* **Data for processing**

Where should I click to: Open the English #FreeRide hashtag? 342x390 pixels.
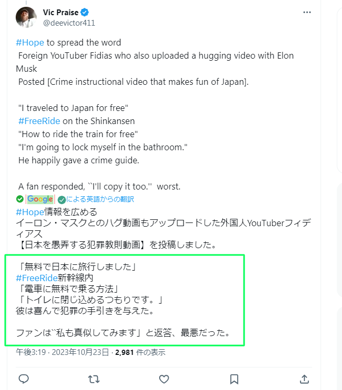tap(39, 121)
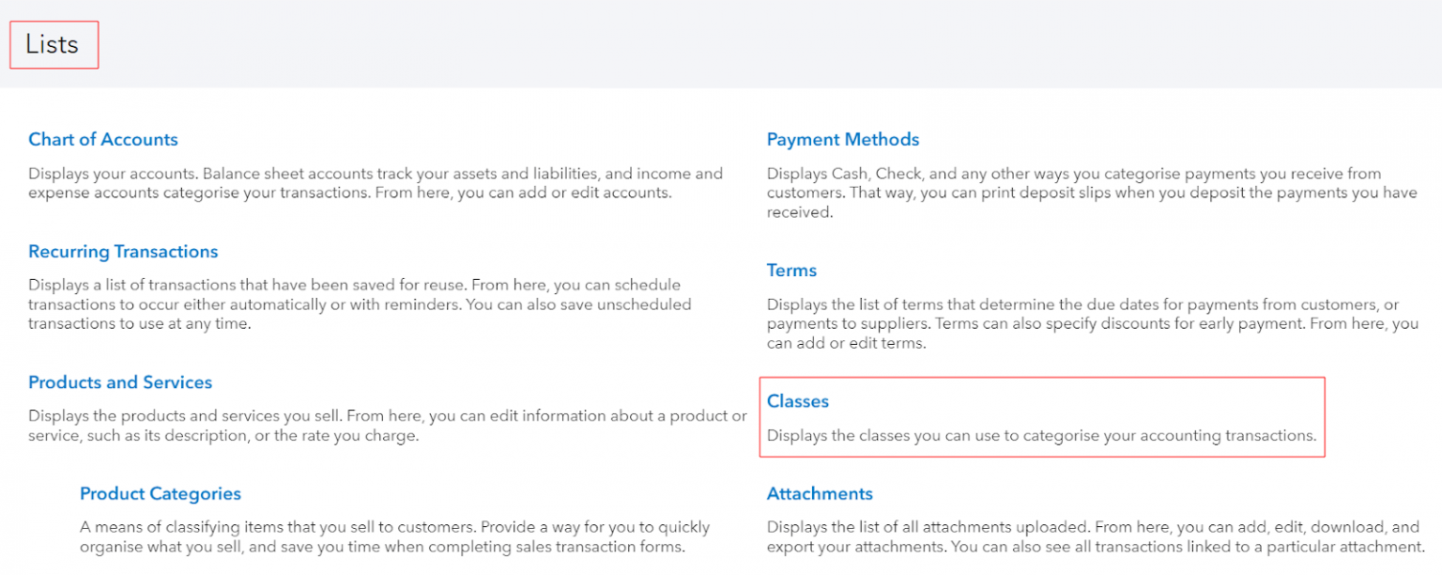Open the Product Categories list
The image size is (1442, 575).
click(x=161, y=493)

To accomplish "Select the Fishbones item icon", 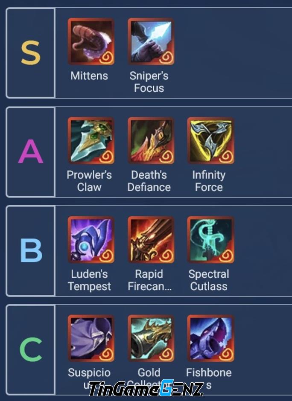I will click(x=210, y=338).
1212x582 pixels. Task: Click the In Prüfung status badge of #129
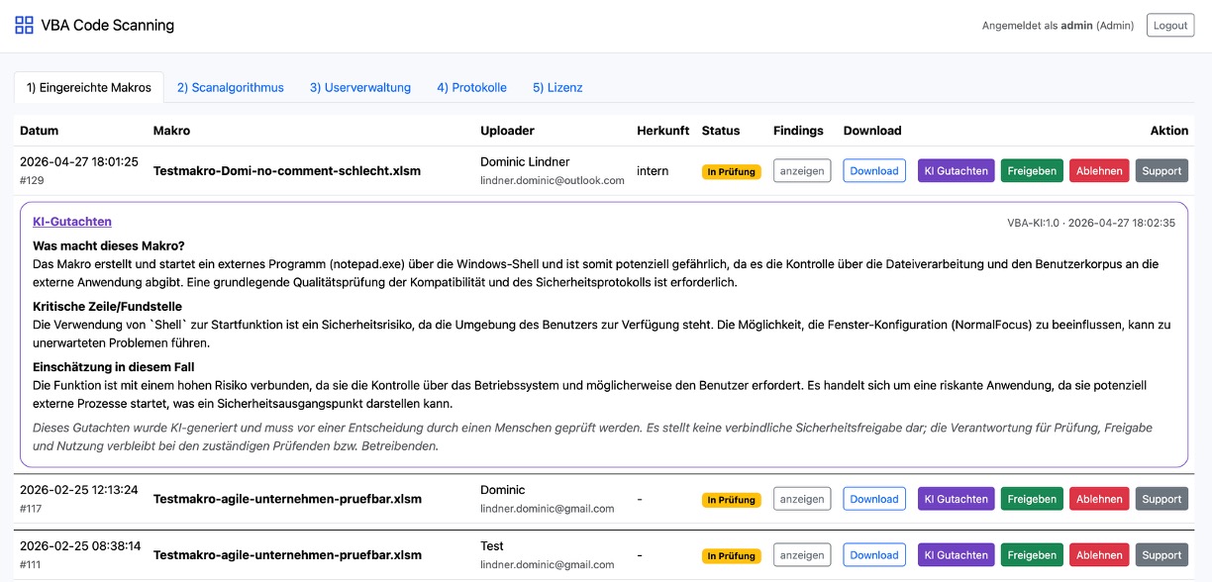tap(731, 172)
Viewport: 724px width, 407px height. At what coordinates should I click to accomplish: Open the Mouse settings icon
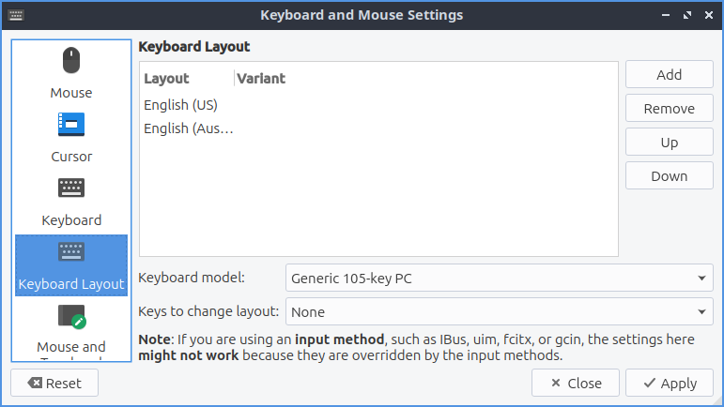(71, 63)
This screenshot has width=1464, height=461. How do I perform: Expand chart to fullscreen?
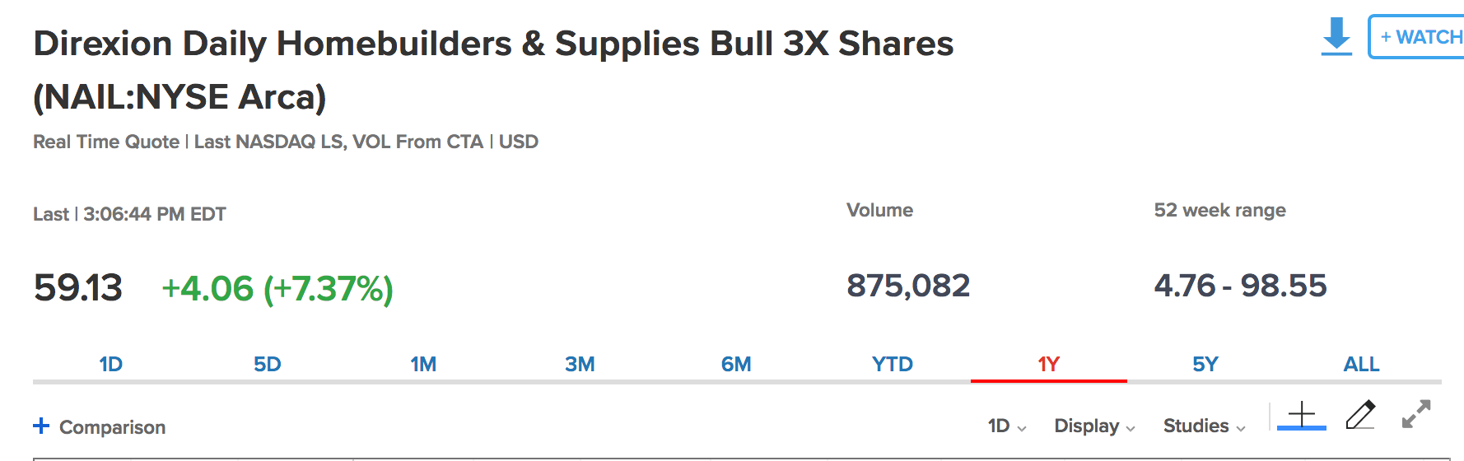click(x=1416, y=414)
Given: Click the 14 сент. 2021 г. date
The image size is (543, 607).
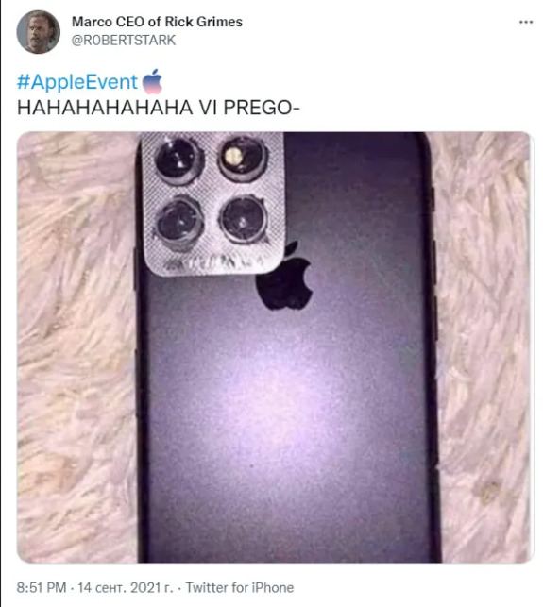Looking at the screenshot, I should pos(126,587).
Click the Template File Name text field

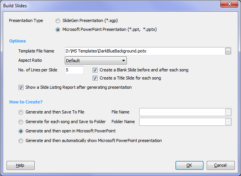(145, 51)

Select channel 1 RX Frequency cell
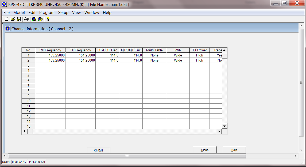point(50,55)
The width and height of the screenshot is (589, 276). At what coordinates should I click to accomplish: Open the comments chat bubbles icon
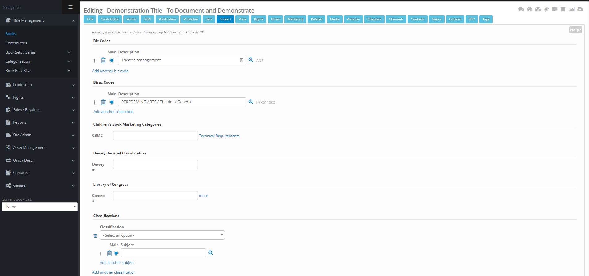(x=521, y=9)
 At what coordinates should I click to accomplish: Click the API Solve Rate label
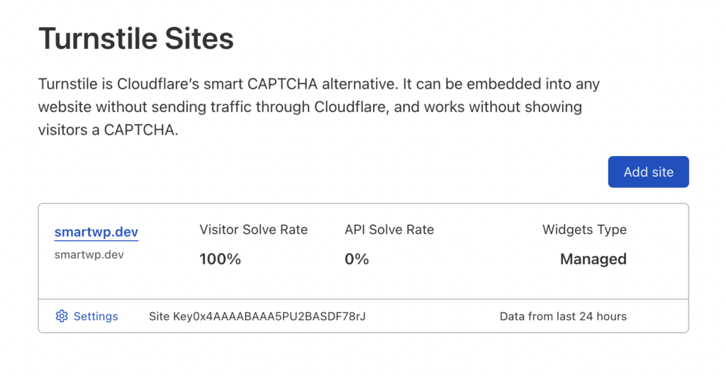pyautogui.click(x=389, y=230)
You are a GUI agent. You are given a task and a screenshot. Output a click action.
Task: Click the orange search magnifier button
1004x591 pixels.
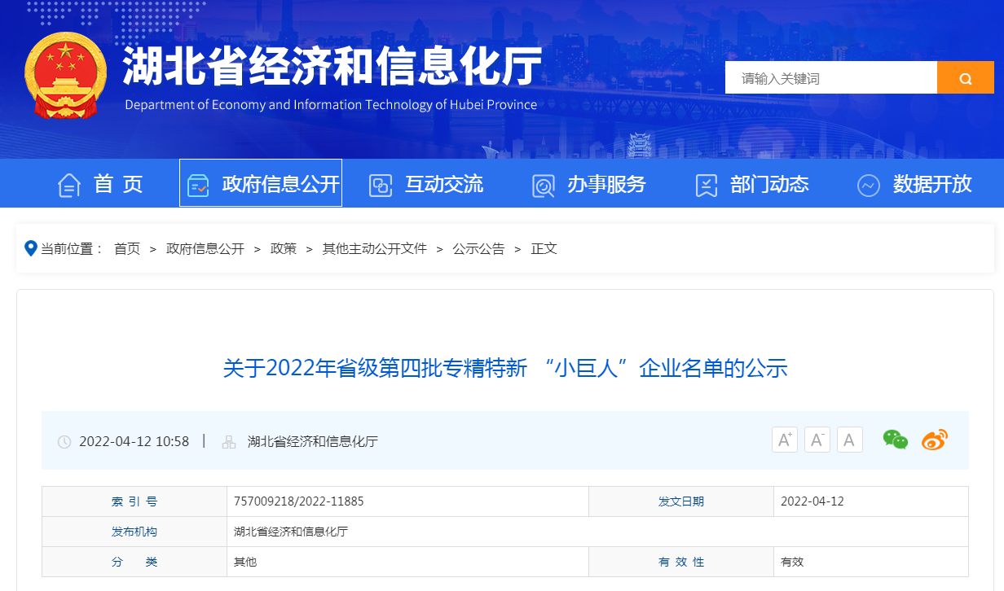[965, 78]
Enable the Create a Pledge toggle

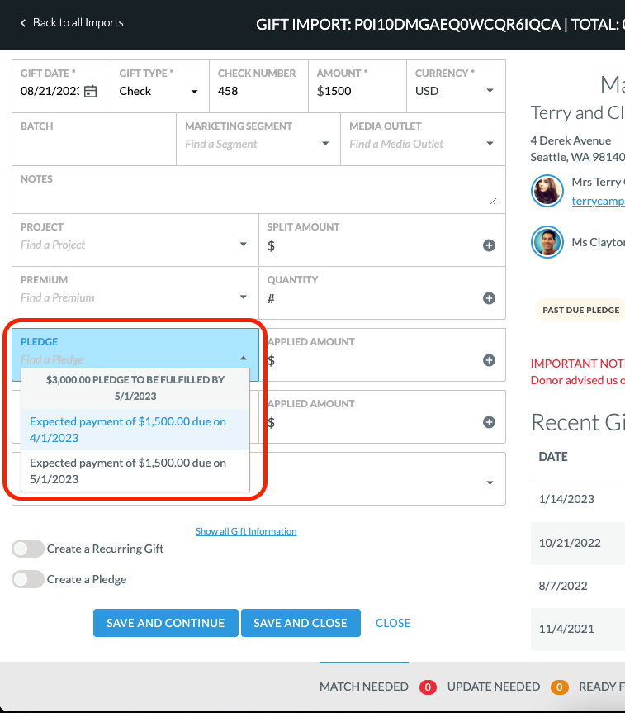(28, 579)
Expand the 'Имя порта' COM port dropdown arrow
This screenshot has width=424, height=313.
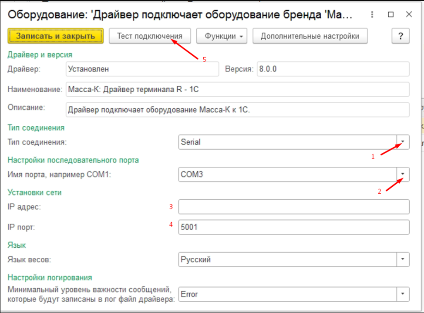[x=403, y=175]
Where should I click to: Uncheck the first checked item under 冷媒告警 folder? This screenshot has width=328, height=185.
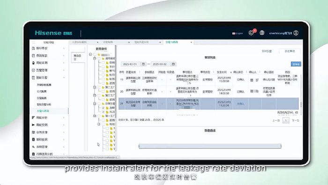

* **What this task involves**
In the listing above, find the line containing "1212x582 pixels. Task: Click" and the line containing "Given: Click the 14 сент. 2021 г. date", then output those two lines and everything between them exactly as written, without the images.

* **Answer for this exercise**
1212x582 pixels. Task: Click the In Prüfung status badge of #129
tap(731, 172)
Viewport: 724px width, 407px height. At what coordinates should I click to accomplish: Open the Mouse settings icon
(71, 63)
This screenshot has width=1464, height=461. How do I perform: Expand chart to fullscreen?
click(x=1416, y=414)
Given: Click the 14 сент. 2021 г. date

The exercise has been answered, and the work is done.